MANHASSET, NY — Researchers at the Massachusetts Institute of Technology have developed a light detector with 57-percent efficiency at 1,550 nanometers, the same wavelength used by optical fibers to carry broadband signals.

The result is nearly three times the current detector efficiency of 20 percent.

The detector may allow for super-fast broadband communications over interplanetary distances, allowing the transmission of large amounts of data from space in real time. The work may ultimately permit the transmission of color video between astronauts or equipment in outer space and scientists on Earth.

"It can take hours with the existing wireless radio frequency technology to get useful scientific information back from Mars to Earth. But an optical link can do that thousands of times faster," said Karl Berggren, assistant professor in the Department of Electrical Engineering and Computer Science at MIT.

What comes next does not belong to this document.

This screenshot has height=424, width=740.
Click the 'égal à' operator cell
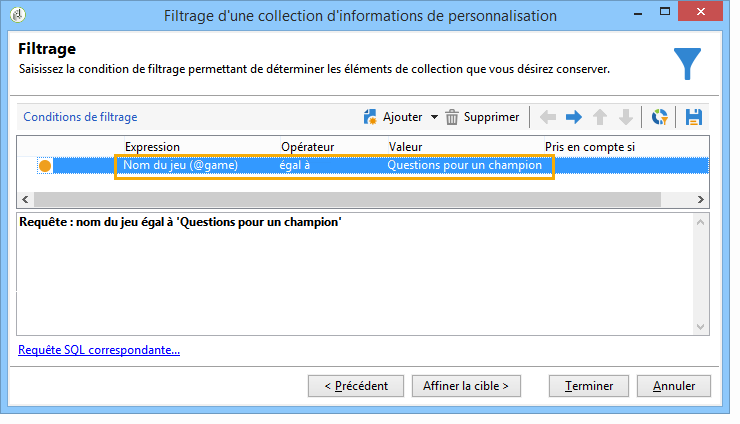[296, 165]
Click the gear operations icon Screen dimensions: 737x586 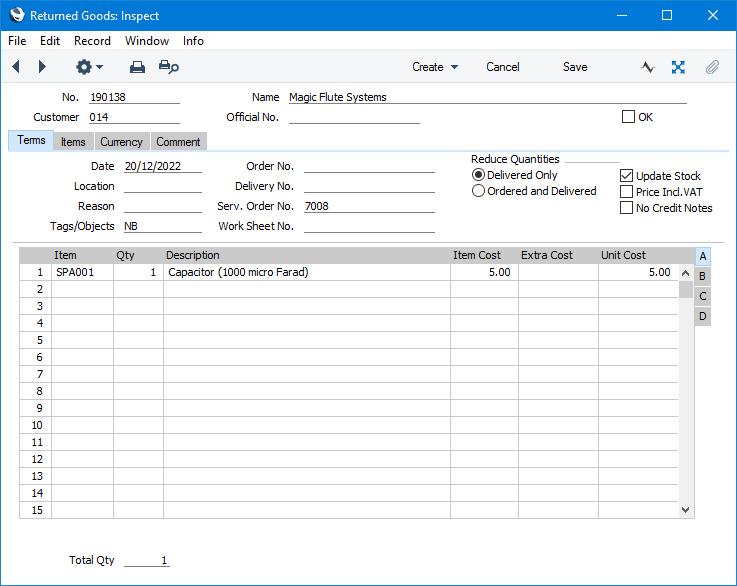pos(88,67)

Current optical systems require a large laser and a lot of power to send data at high rates. Single-photon detectors made by MIT and elsewhere have not been both speedy and efficient at detecting light. Berggren and his colleagues improved the efficiency by adding a "photon trap" to the detector as well as an antireflection coating to keep light from bouncing off its surface.

The photon trap is an optical cavity consisting of the nanowire detector, a carefully measured gap of glass and a mirror. The nanowire is coiled tightly to broaden its area of overlap with the laser light.

The wire is then cooled to just above absolute zero, the point at which it becomes a superconductor and is able to detect the absorbed photons. If a photon is not absorbed the first time it touches the wire, it bounces back and forth between the coiled nanowire and the mirror so it has more opportunities to be absorbed. The more photons absorbed, the greater the efficiency of the detector.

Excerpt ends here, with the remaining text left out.